95 books182 followers
Jacqueline Rose, FBA (born 1949, London) is a British academic who is currently Professor of Humanities at the Birkbeck Institute for the Humanities.

Rose was born into a non-practicing Jewish family. Her elder sister was the philosopher Gillian Rose. Jacqueline Rose is known for her work on the relationship between psychoanalysis, feminism and literature. She is a graduate of St Hilda's College, Oxford and gained her higher degree (maîtrise) from the Sorbonne, Paris and her doctorate from the University of London.

Her book Albertine, a novel from 2001, is a feminist variation on Marcel Proust's À la recherche du temps perdu.

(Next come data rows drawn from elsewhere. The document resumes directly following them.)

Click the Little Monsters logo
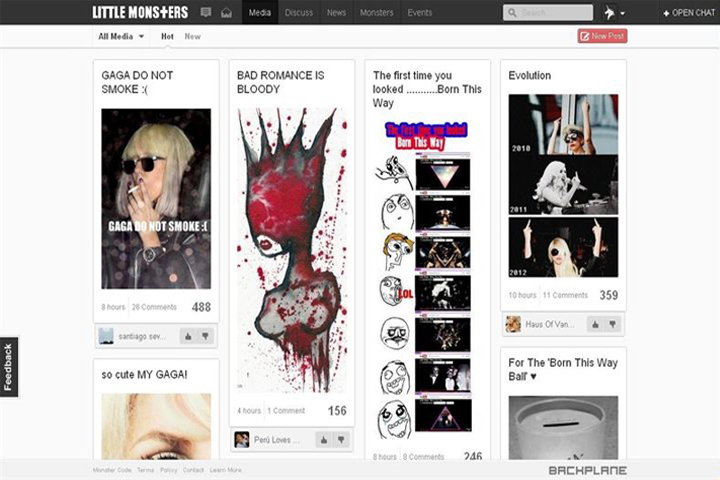[x=139, y=12]
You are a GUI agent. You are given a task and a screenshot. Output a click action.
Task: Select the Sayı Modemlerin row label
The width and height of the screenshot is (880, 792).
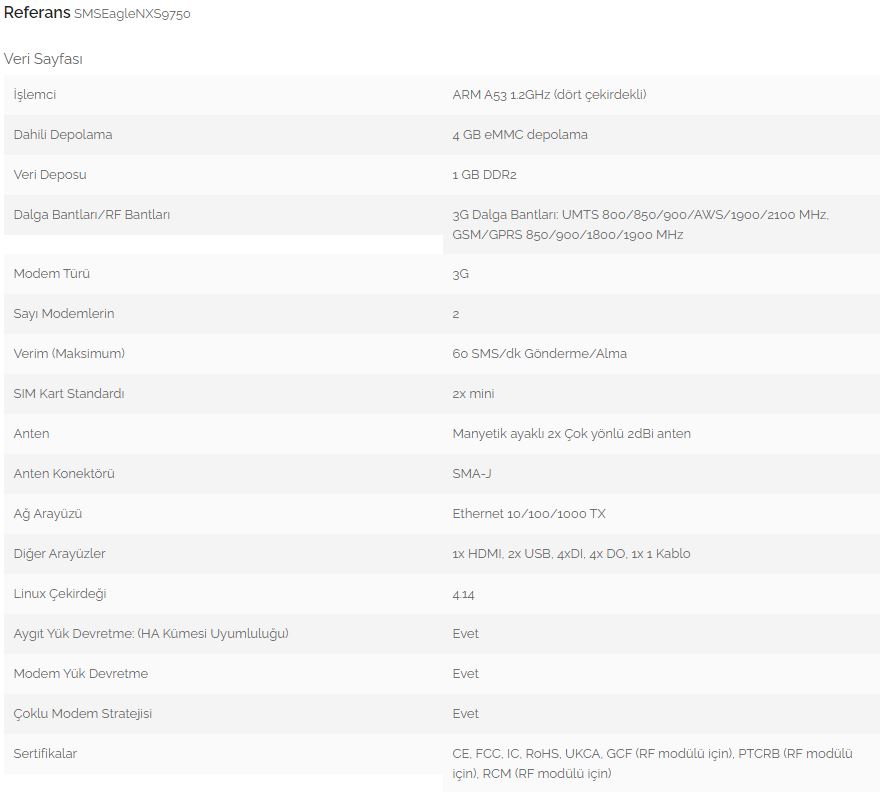pyautogui.click(x=64, y=314)
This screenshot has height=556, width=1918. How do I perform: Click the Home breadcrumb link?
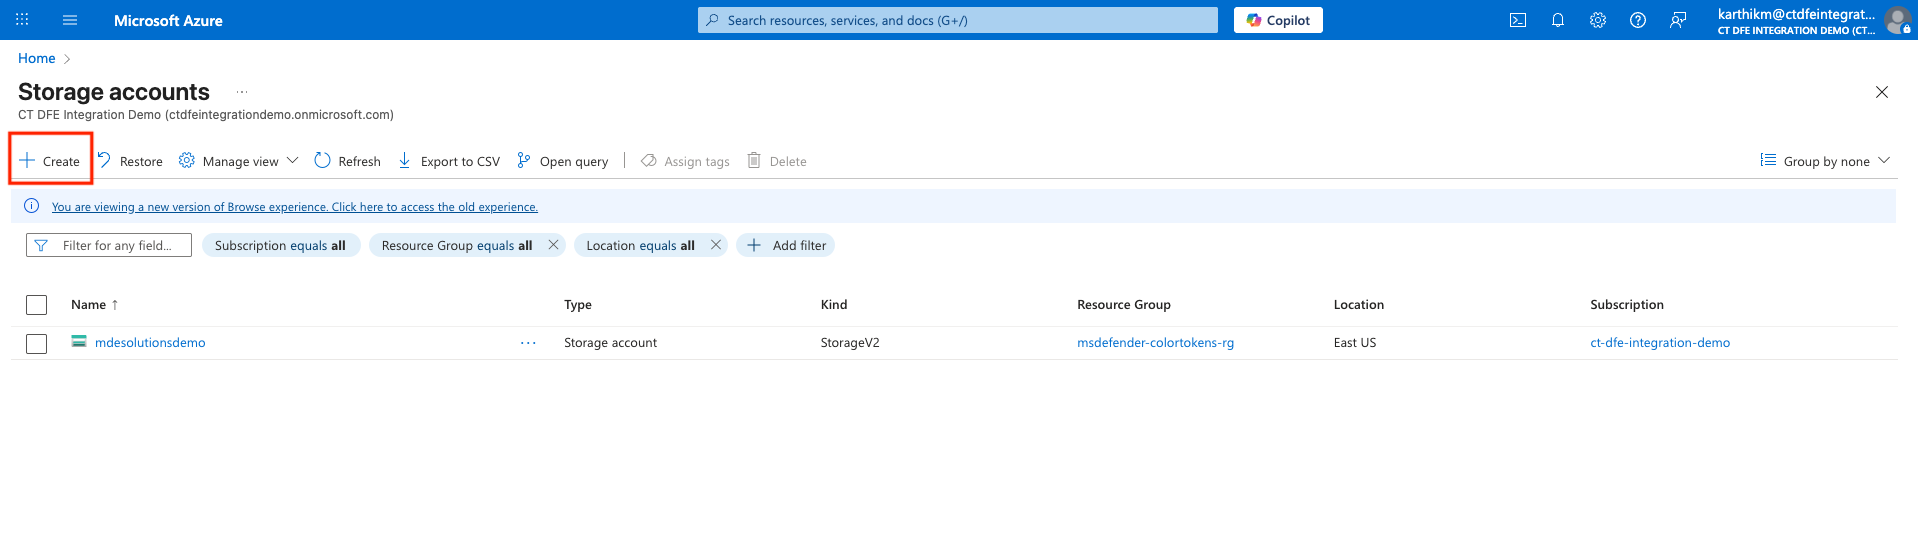coord(37,58)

She is best known for her critical study on the life and work of American poet Sylvia Plath, The Haunting of Sylvia Plath, published in 1991. In the book, Rose offers a postmodernist feminist interpretation of Plath's work, and criticises Plath's husband Ted Hughes and other editors of Plath's writing. Rose describes the hostility she experienced from Hughes and his sister (who acts as literary executor to Plath's estate) including threats received from Hughes about some of Rose's analysis of Plath's poem "The Rabbit Catcher". The Haunting of Sylvia Plath was critically acclaimed, and itself subject to a famous critique by Janet Malcolm in her book The Silent Woman: Sylvia Plath and Ted Hughes.

Rose is a regular broadcaster on and contributor to the London Review of Books.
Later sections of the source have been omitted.